Identifying the tumor location-associated candidate genes in development of new drugs for colorectal cancer using machine-learning-based approach.

Abstract

Numerous studies have been conducted to elucidate the relation of tumor proximity to cancer prognosis and treatment efficacy in colorectal cancer. However, the molecular pathways and prognoses of left- and right-sided colorectal cancers are different, and this difference has not been fully investigated at the genomic level. In this study, a set of data science approaches, including six feature selection methods and three classification models, were used in predicting tumor location from gene expression profiles. Specificity, sensitivity, accuracy, and Mathew's correlation coefficient (MCC) evaluation metrics were used to evaluate the classification ability. Gene ontology enrichment analysis was applied by the Gene Ontology PANTHER Classification System. For the most significant 50 genes, protein-protein interactions and drug-gene interactions were analyzed using the GeneMANIA, CytoScape, CytoHubba, MCODE, and DGIdb databases.
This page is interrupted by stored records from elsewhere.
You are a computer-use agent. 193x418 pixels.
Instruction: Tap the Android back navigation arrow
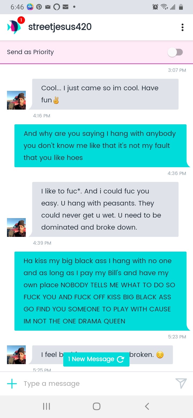tap(147, 406)
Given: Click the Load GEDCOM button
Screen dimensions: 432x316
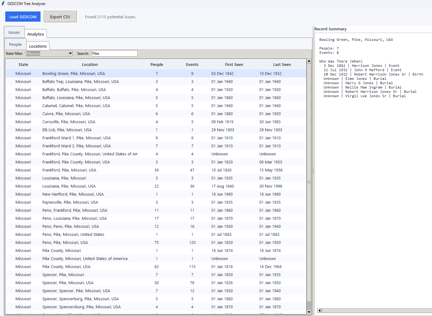Looking at the screenshot, I should click(x=23, y=17).
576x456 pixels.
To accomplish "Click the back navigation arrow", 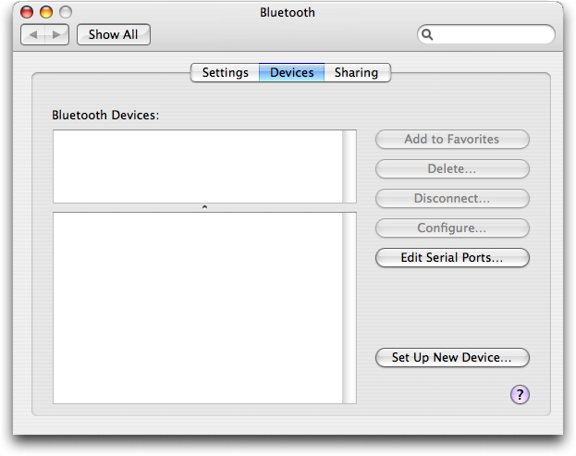I will point(33,35).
The highest classification accuracy (90%) is achieved with the most significant 200 genes when the ensemble-decision tree classification model is used with the ReliefF feature selection method. Molecular pathways and drug interactions are investigated for the most significant 50 genes. It is concluded that a machine-learning-based approach could be useful to discover the significant genes that may have an important role in the development of new therapies and drugs for colorectal cancer.